With that, I'll turn it over to Scott.

Scott Lamb -- Chief Financial Officer

Thanks, Vivek, and good afternoon, everyone. First, I'll walk down the income statement, highlight key items impacting operating performance. Finish with some added detail to our upgraded guidance for the year and speak briefly about next year's initial look at adjusted EBITDA. So to begin, our third quarter 2018 GAAP revenue was $327 million, compared to $343 million in the same period last year. Also, please remember the $327 million and $343 million includes $21 million and $19 million, respectively of contracted solutions sales to Pfizer, which we sell to them at cost.

As already described by Vivek, on a pro forma basis, revenue decreased 10% year-over-year, driven by solutions, down 26% and systems down 12%, offset by a 7% increase in consumables. Adjusted diluted earnings per share for the third quarter of 2018 were $1.85 as compared to $1.12 for the third quarter of 2017 and adjusted EBITDA was $68 million for the third quarter of this year compared to $55 million last year.

Now let's discuss our third quarter GAAP revenue by product line, and as a reminder, the 2017 revenue related to delayed closing entities was not available by product line and was recorded as other revenue. However, by the end of December, all delayed close entities were closed. So for your reference, the 2017 and 2018 pro forma unaudited revenue numbers can be seen on Slide 3 of the presentation. So GAAP sales of Infusion Consumables were $118 million versus $93 million last year. IV Solutions sales were $114 million. And excluding the previously mentioned contract sales to Pfizer, IV Solutions sales were $93 million versus $125 million last year.

And just to repeat what Vivek already mentioned, this quarter we saw some temporary impact from the US IT system cut over and a decrease in demand. Sales of Infusion Systems were $82 million compared to $83 million last year. And Q3 sales of critical care were relatively flat year-over-year at $13 million. For the third quarter, our GAAP gross margin was 41.1% compared to 32.5% last year.

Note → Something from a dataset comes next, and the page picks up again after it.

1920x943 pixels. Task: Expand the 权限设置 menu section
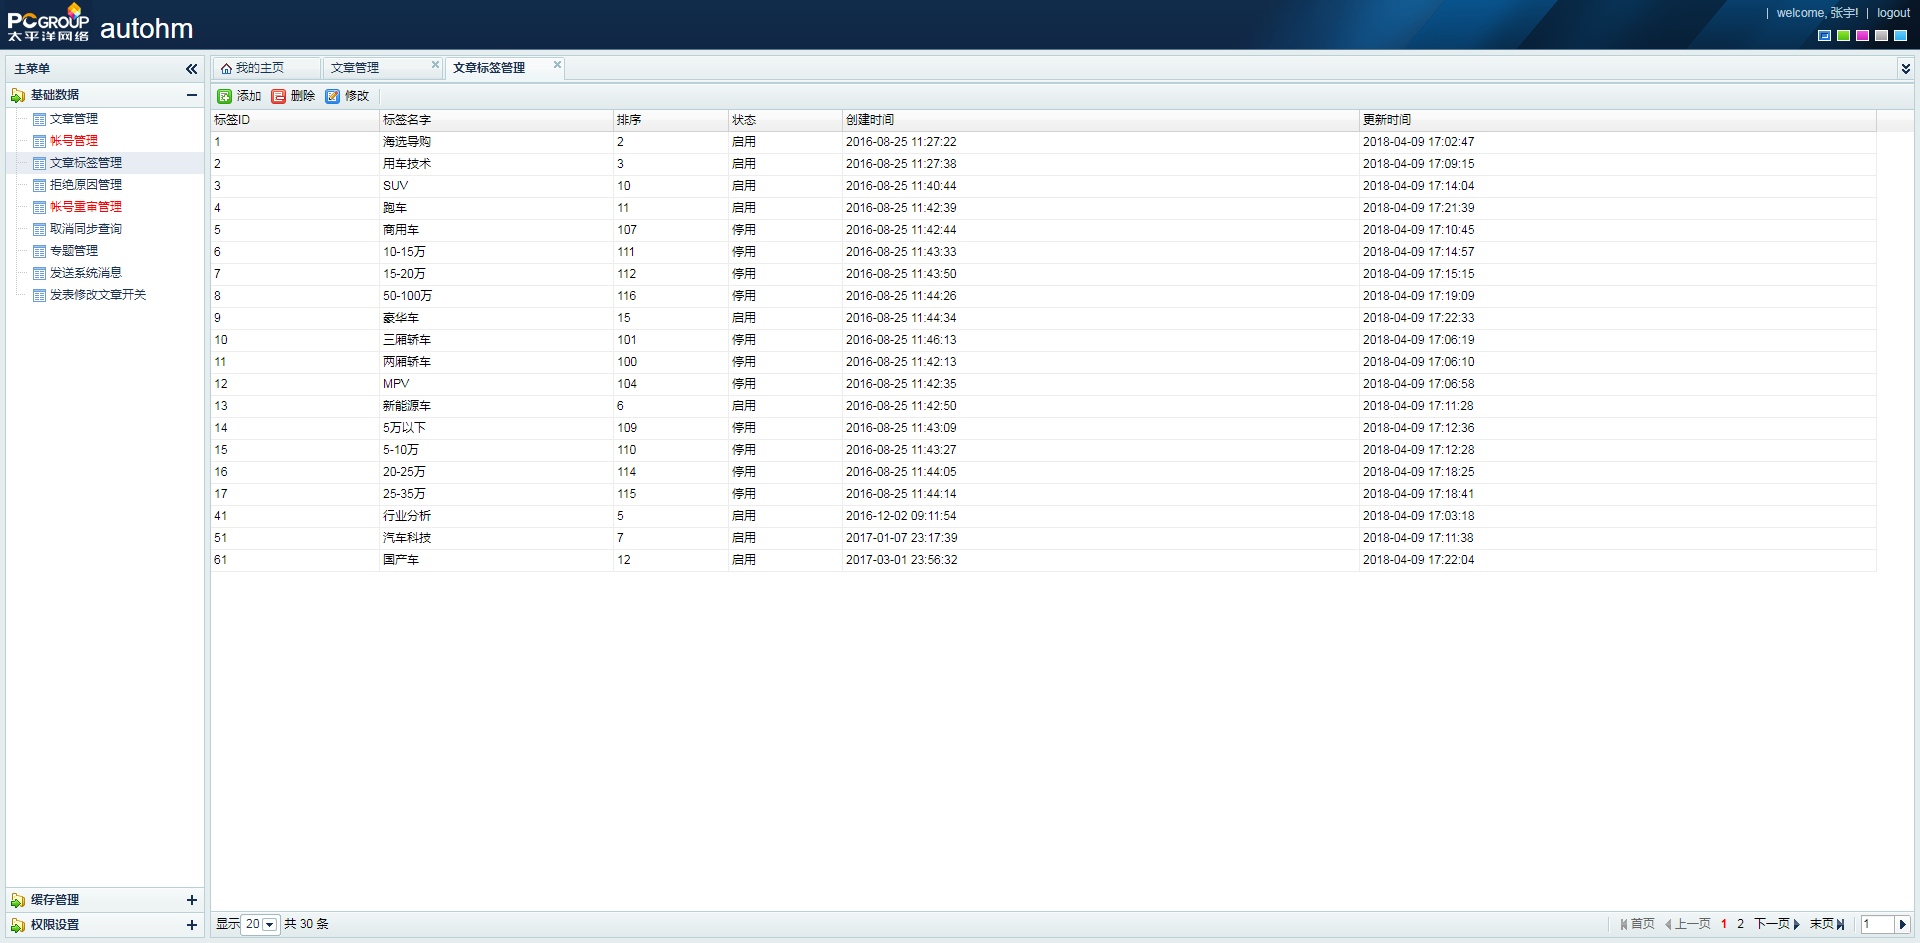click(x=191, y=925)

And as you can see from Slide number 4, backing out the contract manufacturing sales to Pfizer, our adjusted gross margin was 44.1% versus an adjusted gross margin of 36.7% last year. This year-over-year increase was helped primarily through the operational efficiencies in our plants and product mix driven primarily by consumables. And to note, we had our routine factory shutdown for maintenance for all four of our factories in July, which puts slight pressure on our gross margins in the third quarter when compared to the second quarter of this year. We continue to believe adjusted gross margins should remain between 43% and 44% for the foreseeable future.

And as expected, year-over-year SG&A increased $1 million and went from 22% to 24% of revenues. Sequentially, spend was down primarily due to some TSA savings from Pfizer and favorable timing on various operating expenses. And R&D expenses were basically flat year-over-year. Restructuring, integration and strategic transaction expenses were $24 million for the 3 months ended September 30, and were mostly related to our integration of the Hospira business. Now, that most of our significant system cut overs are complete, we expect this cost to come down beginning early next year.

In addition, there was approximately a $19 million non-cash adjustment this quarter to the carrying value of our contingent consideration payable to Pfizer. This is based on reaching a certain cumulative earnings target by the end of 2019. These changes impact our GAAP earnings, but are excluded from our adjusted earnings since this has nothing to do with the operational performance of the business. For modeling purposes, we believe our tax rate for the fourth quarter should be approximately 23% to 24% and our full year average fully diluted share count to be approximately 21.5 million shares.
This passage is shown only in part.